#### [Your tasks]
1. In the passage on plant collecting, what is the Isabella Stewart Gardner Museum built around?
2. Rewrite the passage on plant collecting starting at "Collecting finds its" and ending at "exoticism and adventure.", with "expeditions" replaced by "voyages".
3. Extend the passage on plant collecting, picking up after its last sentence.

#### [Passage]

———

Collecting finds its origins in the expeditions of early plant hunting, a practice that procured live or dried specimens for further study in confined environments. As a basis for botanical study, collecting is centuries old and was once renowned for its exoticism and adventure.
Sedum compactum
Outside of its historicism, the practice of assembling a collection of specimens is also a practice in experimentation, of lessons learned and plants tested that can offer designers a chance to build knowledge of a different sort, a kind of learning that attempts to align itself with the qualities of transformation we are so fond of explicating, but have little evidence of testing through design. Tiny Taxonomy at the Isabella Stewart Gardner Museum became an opportunity to test plants that were raised by discrete and specialized nurseries in order to offer a setting in which these exceptional and singular specimens could be made accessible to visitors accustomed to the examining artworks.
Daphne arbuscala “Muran’s Castle” // Shrubby daphne
The Isabella Stewart Gardner Museum is a collection in itself. As a patron of the arts and an avid traveler, Isabella Gardner was a visionary in her time. The museum’s collection is an atmosphere; it envelops the visitor with its stories, histories, and memories, imparting a magical knowledge through experience with every object, painting, and artifact. The museum, which was once her home, is built around an inner courtyard that offered plant life for equal consideration among the works of art. Within the interior of the museum, collecting is embedded as a practice while outdoor courts remain heavily exposed and rarely visited. Since the ambition of the project was to further the translation of first-hand experience to the visitor, a cosmopolitan collection process was instigated, wherein the gathering of specimens was made synthetic—from the pursuit of rare plants breeders to lichen scraping—suggesting a highly constructed form of specialization. Rare plants were collected for exhibition, refocusing the attention of the visitor and elevating the status of each individual.

———

#### [Given information]
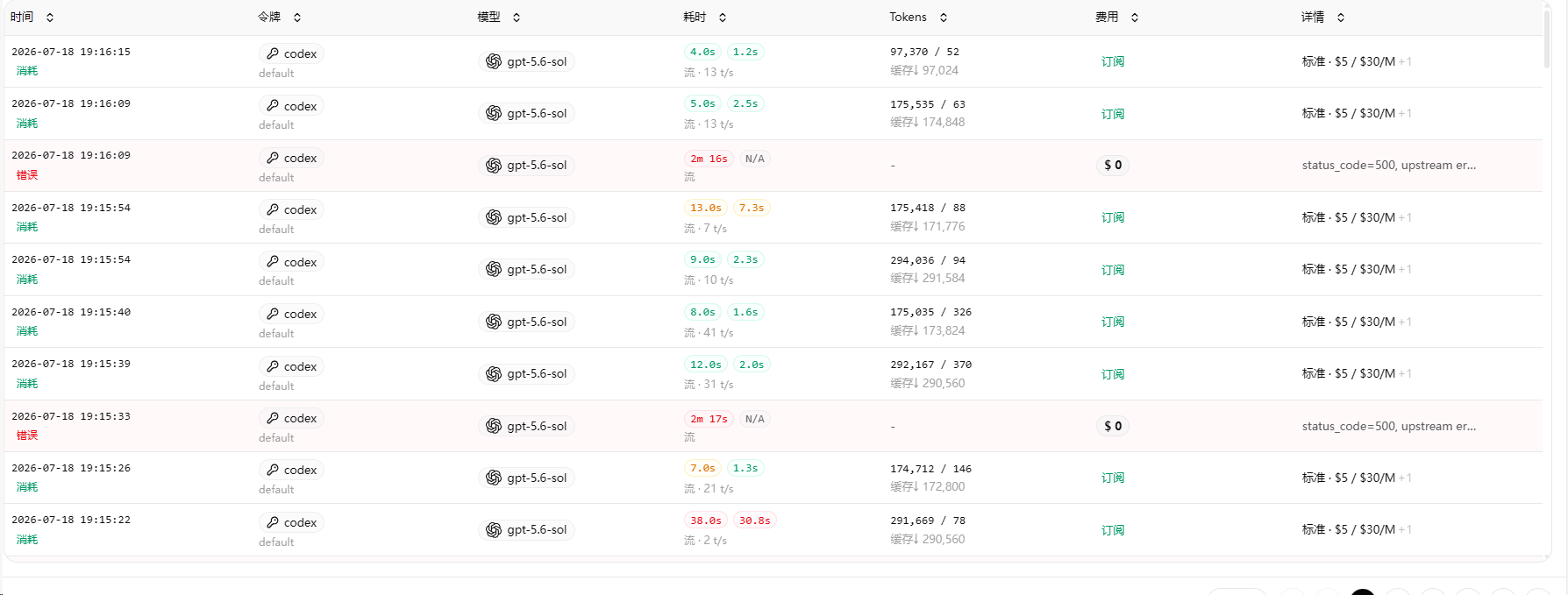The width and height of the screenshot is (1568, 595).
Task: Open the 订阅 link in the 19:16:15 row
Action: 1113,61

———

#### [Answers to each task]
1. An inner courtyard.

2.
Collecting finds its origins in the voyages of early plant hunting, a practice that procured live or dried specimens for further study in confined environments. As a basis for botanical study, collecting is centuries old and was once renowned for its exoticism and adventure.

3.
The challenge of exhibiting ‘landscape’ as a profession, a scale or a genuine place is made especially clear in the context of a museum, as it promotes the objectification of the field, by displaying the artifacts of its construction. Within this more established model, it is the drawings, diagrams and prints that help elucidate and represent an imagined place, conjuring nostalgic illusions of a landscape. The site of experience is independent of the museum, as the visitor is drifts into the consideration of the its representation alone: “… while limited in time, location, and materials, exhibitions raise issues of intention, content, audience, and the means by which the organizers enact their program. Given the sizeable dimensions of landscape architecture, its display is a task far from easy– a task made doubly challenging by the use of representations and surrogates to stand in for genuine places. Exhibitions, however, can be an effective means by which to inform, persuade and even delight a museum-going public.”
Draba bryoides // Rough saxifrage
This inclination away from the artifact runs counter to the trend of garden installations, and reveals the prospect of returning to a scale of landscape making that both deals effectively with the living plant and its environment. A collection is always brought into limited circumstances to stimulate further consideration. Small plots of ground form extracted habitats that demonstrate the remarkable form of a plant, and more importantly its progress. Repeat outings reward the museum-going public with the wonder of an inflorescence emerging from what had appeared weeks before as a simple stalk, as most of these plants share the adaptive trait of brightly colored, oversized flowers to attract pollinators. What may once have looked mundane or common would be transformed, cultivating an intimate acquaintance between subject and object.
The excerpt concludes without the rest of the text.